Direct from the West End, award-winning Mean Girls is the smash-hit musical comedy from writer Tina Fey (30 Rock), composer Jeff Richmond (Unbreakable Kimmy Schmidt), lyricist Nell Benjamin (Legally Blonde) and director and choreographer Casey Nicholaw (The Book of Mormon).
Book HERE
The Curious Incident of the Dog in the Night-time – Liverpool Empire
November 3-7

Simon Stephens’ acclaimed, multi-award-winning adaptation of Mark Haddon’s bestselling novel returns to the Liverpool Empire for autumn 2026.
Fifteen-year-old Christopher Boone stands beside Mrs Shears’ dead dog. It has been speared with a garden fork, it is seven minutes after midnight, and Christopher is under suspicion. He records each fact in the book he is writing to solve the mystery of who murdered Wellington.

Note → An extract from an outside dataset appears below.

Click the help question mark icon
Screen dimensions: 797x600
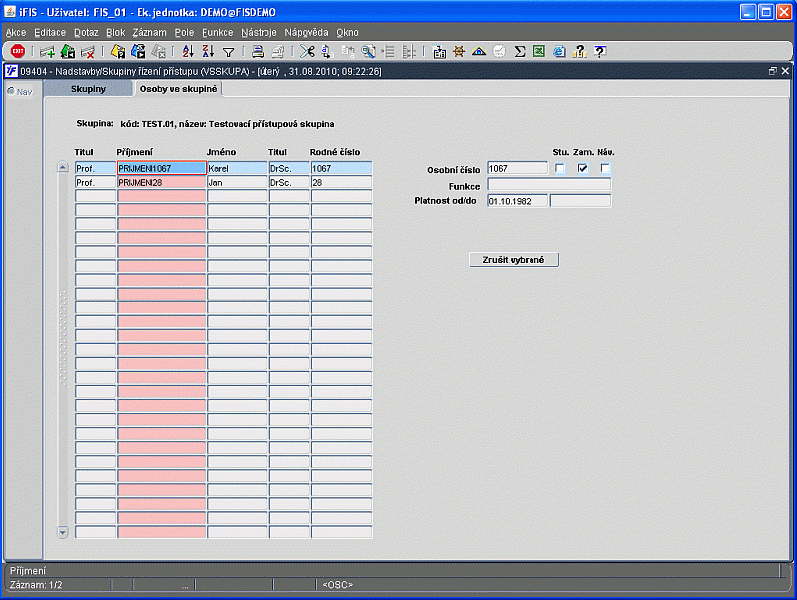[x=600, y=51]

The teenager has an extraordinary brain and is exceptional at maths while ill-equipped to interpret everyday life. He has never ventured alone beyond the end of his road, he detests being touched and he distrusts strangers. But his detective work, forbidden by his father, takes him on a frightening journey that upturns his world.
Read a review of a previous production of Curious Incident.
Book HERE
Mamma Mia! – Liverpool Empire
December 8 to January 3 2027

Here they go again, my my, how can you resist it? The Empire rounds off the year by welcoming the smash-hit stage musical Mamma Mia! for Christmas 2026.
When Sophie, about to get married on the Greek island where she was brought up, embarks on a quest to discover the father she’s never known it brings her mother Donna face to face with three men from her distant romantic past on the eve of a wedding they’ll never forget.
But which one of the three (if any) is Sophie’s father? And will there be more than one happily ever after?